Mortgage stress can happen at any time to good people. The usual culprits are illness, accident, divorce, separation, and job loss.

But is there any reason to do anything about it if you hear about it?

It’s a good question, many financial specialists have their own problems and don’t want to be tied down with a past client in financial trouble who won’t make them any money. However, it pays to help your client, for a few good reasons:

  • Mortgage stress ends. And a client will remember you didn’t bother to assist them at a low point. Happy clients are happy referral ports for your business and referrals are gold for you.
  • If your client’s mortgage falls in arrears, and worse, defaults, this could mean the loss of trail income. Better to be ahead of the game and assisting your clients to keep their mortgage payments going before it’s too late.
  • Your client will likely find another broker for their future (successful) loans if you weren’t there for them in a tough moment. Better to keep a client for as long as you can than to lose them.

How you can help your client

Be a conduit of good information, let the client know to:

Contact their credit provider

Encourage your client to contact the bank quickly. Credit providers are set up under their codes of practice and legislation to provide active and helpful hardship departments who are at the ready to hear your client’s current situation and come up with a short-term plan. Encourage your clients not to bury their head in the sand and avoid the bank’s calls, emails, and texts.
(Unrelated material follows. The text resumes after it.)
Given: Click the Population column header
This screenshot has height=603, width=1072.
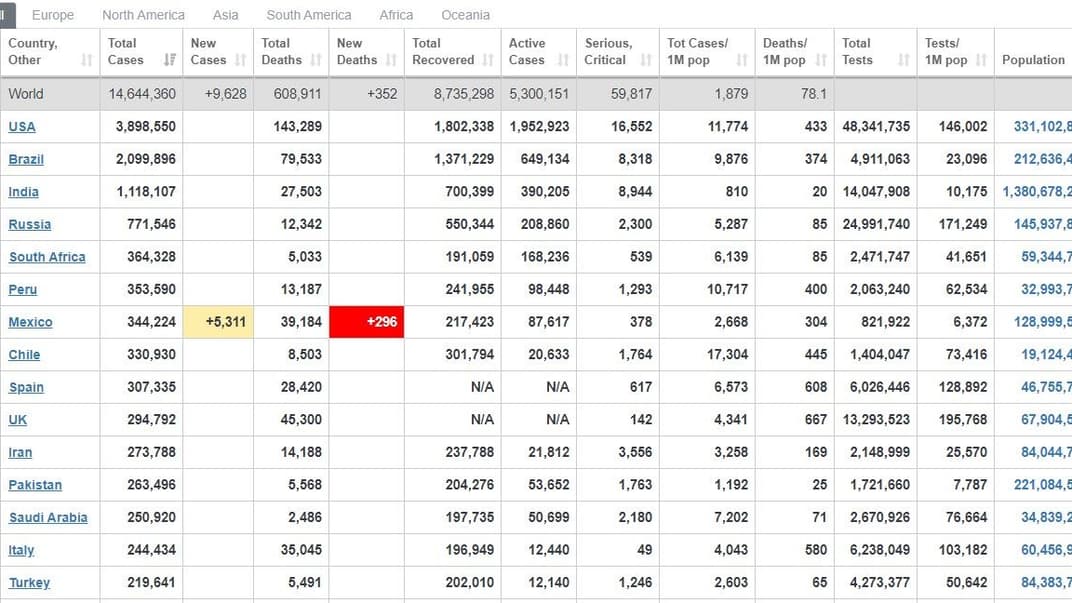Looking at the screenshot, I should 1033,60.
The quicker your client contacts the credit provider the better, because hard situations are always worse in your head when you are avoiding them.

Provide paperwork to prove hardship quickly

Encourage your client to provide everything the bank needs quickly. The bank can only provide support if your client is willing to help themselves. If the bank asks for proof of hardship (via a statement of financial position, recent bank statements and recent payslips) encourage your client to get these back to the bank quickly.
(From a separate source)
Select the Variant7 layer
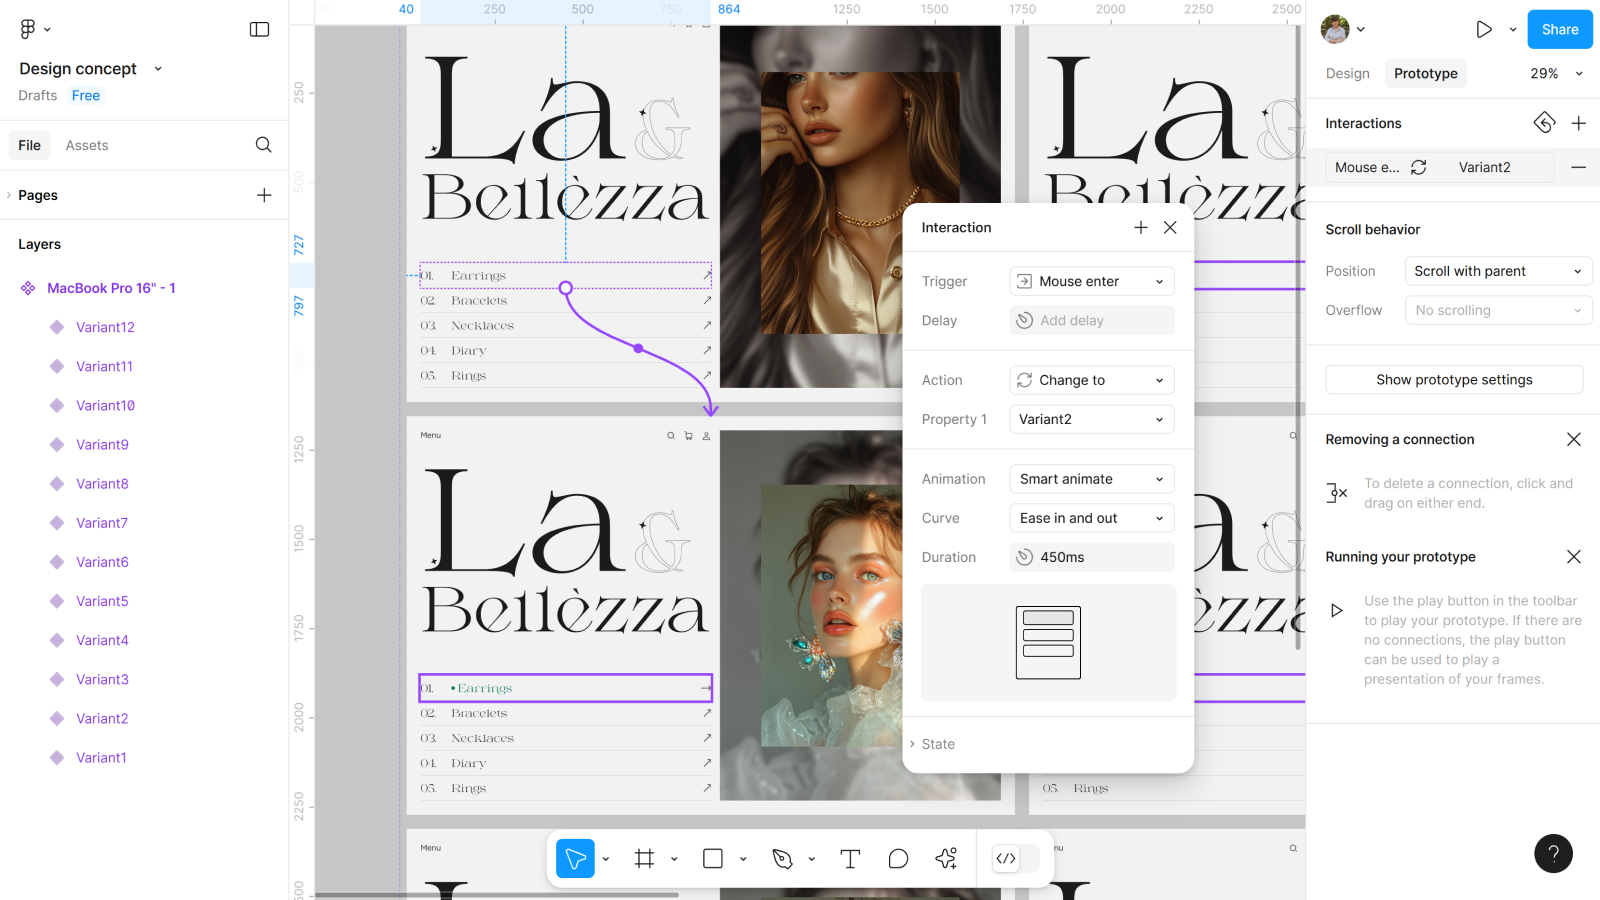1600x900 pixels. coord(102,523)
These documents can sometimes seem onerous to complete so if your client needs a bit of help along the way, and you have time to provide it, it will come back to you in spades. If you haven’t got time to assist them at least encourage them that it’s a great idea to get this information back to the bank quickly because it will help them enormously in the long run.

Provide a personal handwritten statement of hardship

Encourage your client to write a handwritten statement of exactly what’s going on. It’s surprising the number of times we have seen that when a client writes out a heartfelt statement of what is going on for them the bank responds in kindness; with interest reductions and freezes, debt reduction or waivers and fee relief.

We put together a case for a client with all the required financial information to prove hardship and the most heartfelt handwritten statement of their current circumstances and the bank waived the client’s debt of $44,000 entirely.

Be kind when talking with the bank

Encourage your client to be kind. Banks are made up of people and to get the best outcome for your client’s situation will require them being kind, patient and helpful to the person at the bank you are dealing with.

Always tell the truth

Encourage your client to be absolutely honest with the bank. Sometimes it’s hard to be honest when the chips are down because admitting what’s really happening to you means its real and that is frightening. But honesty is the best policy when dealing with the bank because they will find out the truth in the long run anyway and it’s so much harder to help dishonest people.

Provide evidence of illness, unemployment, divorce

Encourage you client to provide anything that will assist the bank approve hardship. If your client is currently sick, encourage them to seek a doctor’s letter to verify this. If they have lost their job, provide a Centrelink statement showing Jobseeker or JobKeeper payments. If recently divorced, suggest they provide court documents.

Give the bank hope that things may get better

Encourage your client to let the bank know they will be actively seeking a new job, or that their illness is being treated and will hopefully improve by a date in the future, or that once they are through that tricky separation or divorce things may settle down again. This gives the bank something to work towards with you client, a financial future they can both be hopeful about.